:: Requirement ::
Pull out every line from the line containing "Click the blueprint" through the end of the material, both ends included, and reproduce it exactly. Keep pictures out.

==== Raw data

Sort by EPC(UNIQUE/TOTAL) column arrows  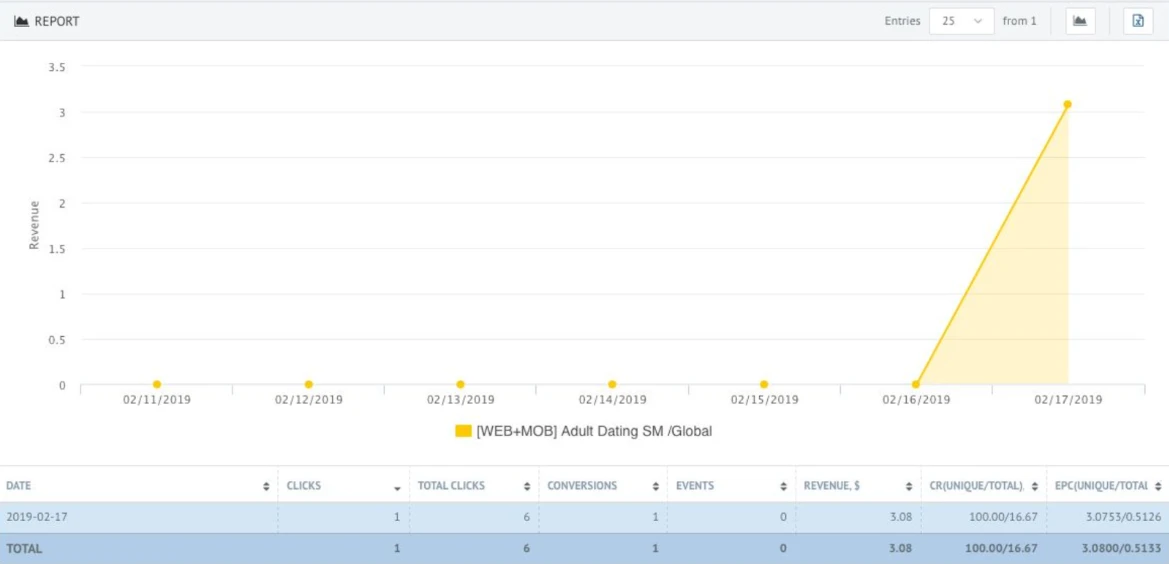[1158, 487]
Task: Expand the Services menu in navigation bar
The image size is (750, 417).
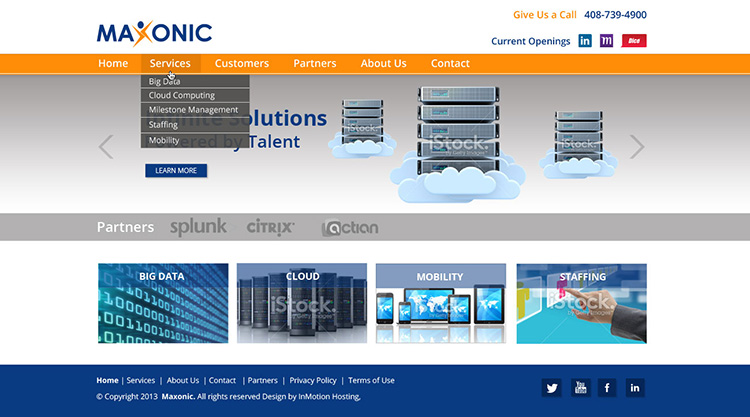Action: click(170, 63)
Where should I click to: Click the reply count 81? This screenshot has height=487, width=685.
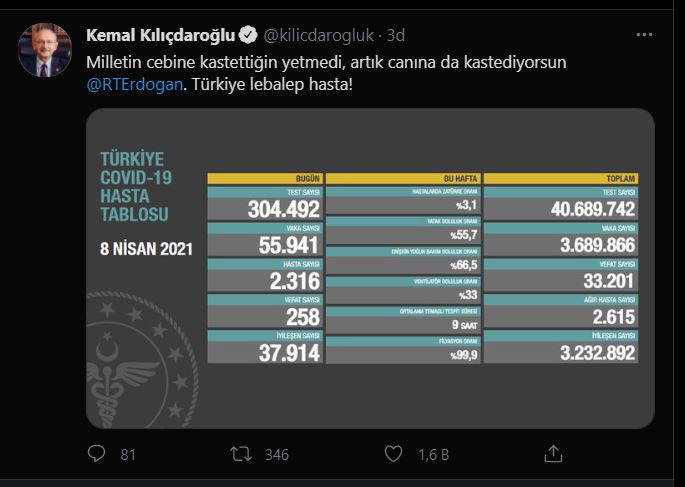coord(128,455)
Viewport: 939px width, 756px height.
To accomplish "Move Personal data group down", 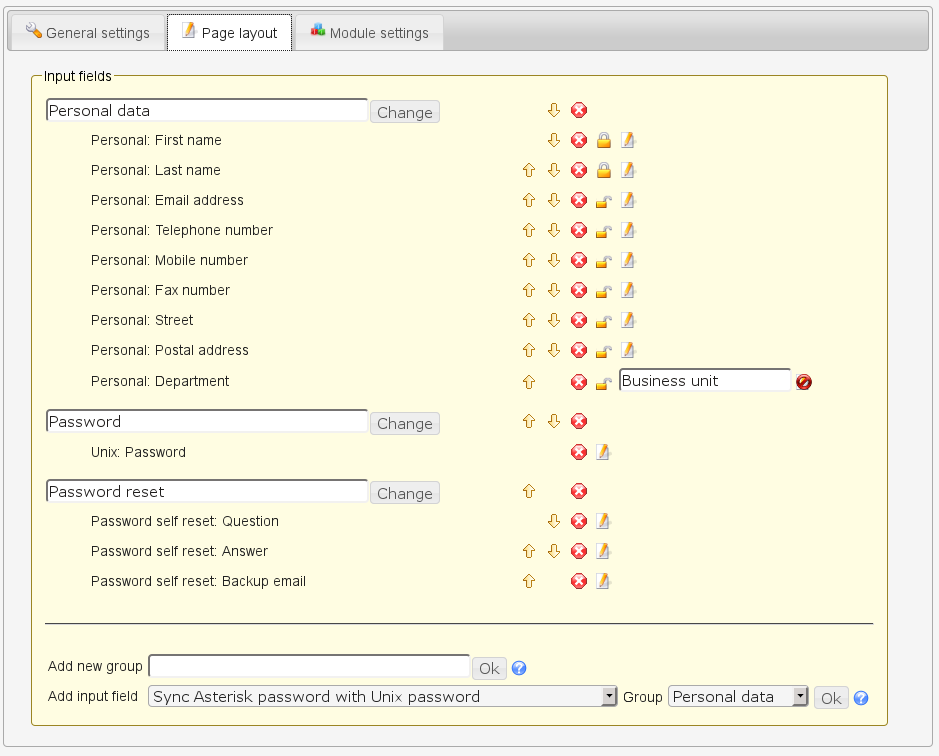I will pos(554,110).
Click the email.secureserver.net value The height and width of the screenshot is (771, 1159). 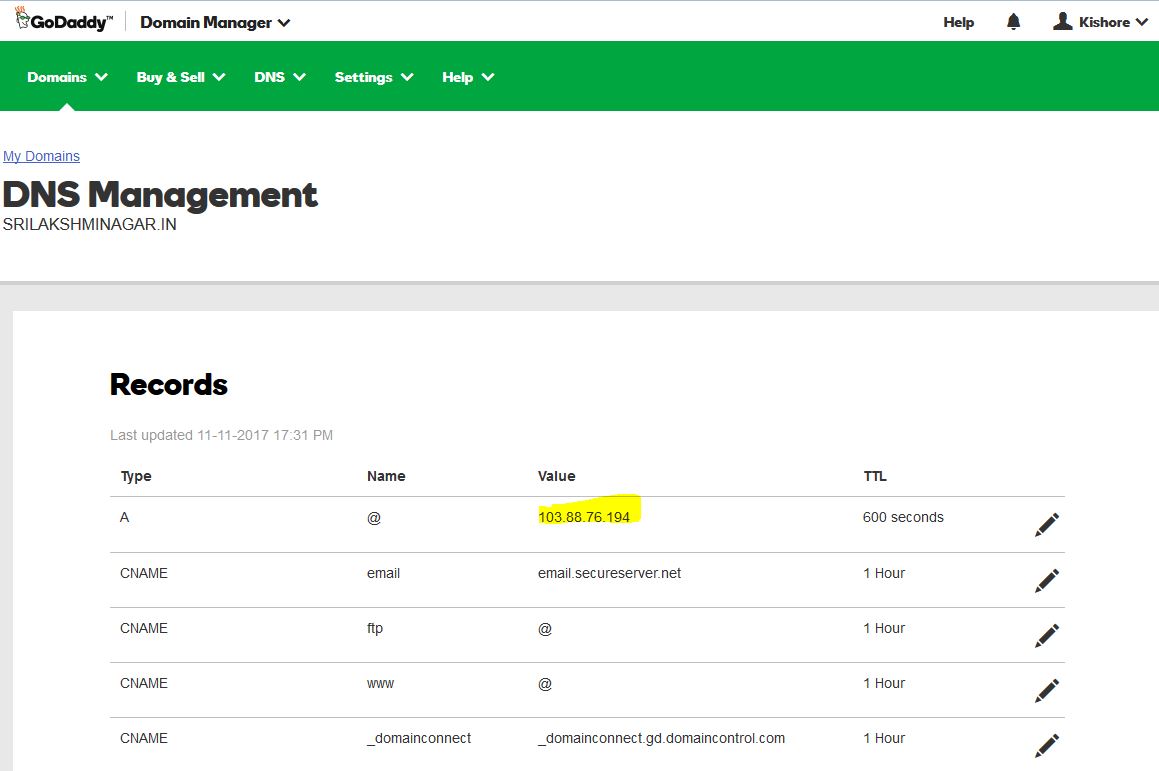609,573
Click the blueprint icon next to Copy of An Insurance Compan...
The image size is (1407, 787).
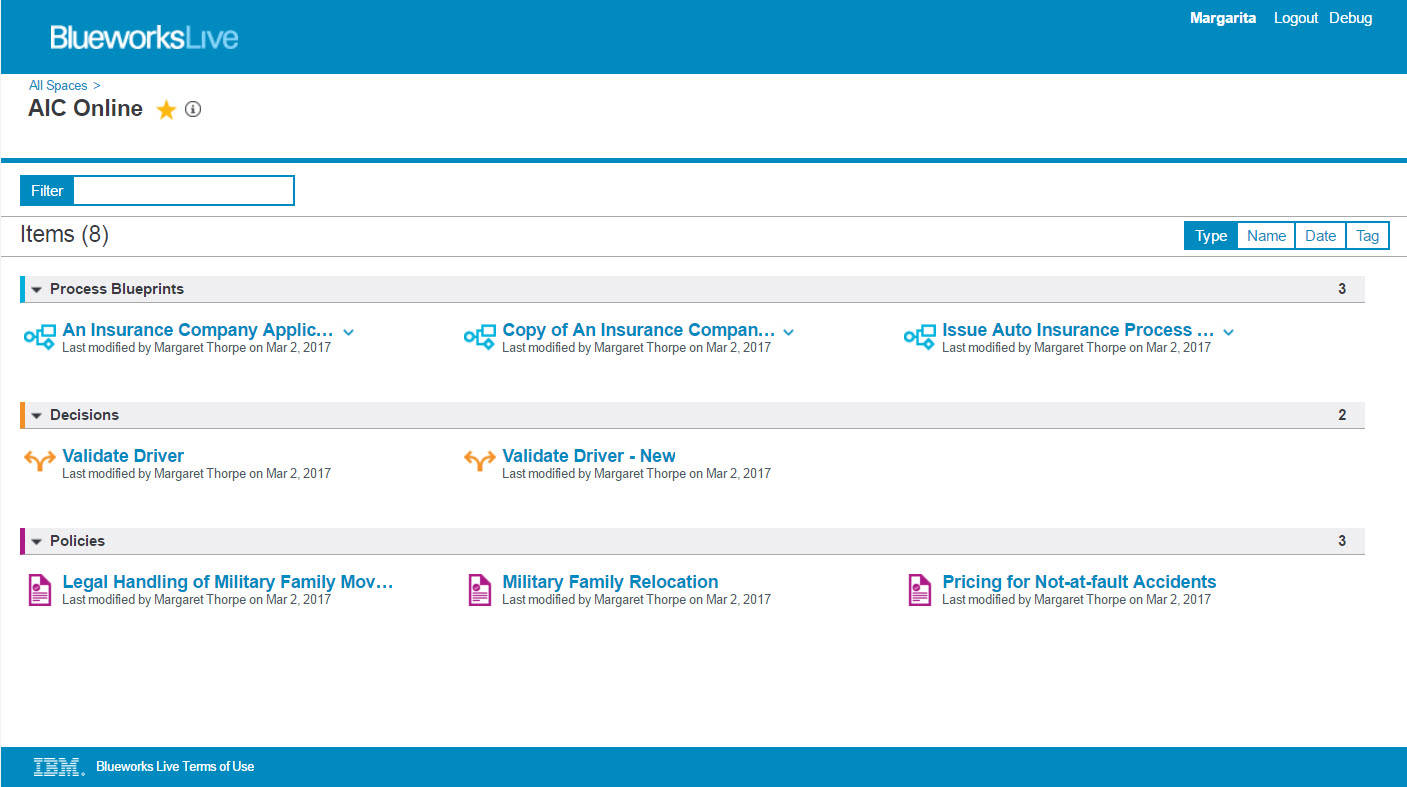(480, 336)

========

:: Task output ::
Click the blueprint icon next to Copy of An Insurance Compan...
The image size is (1407, 787).
(480, 336)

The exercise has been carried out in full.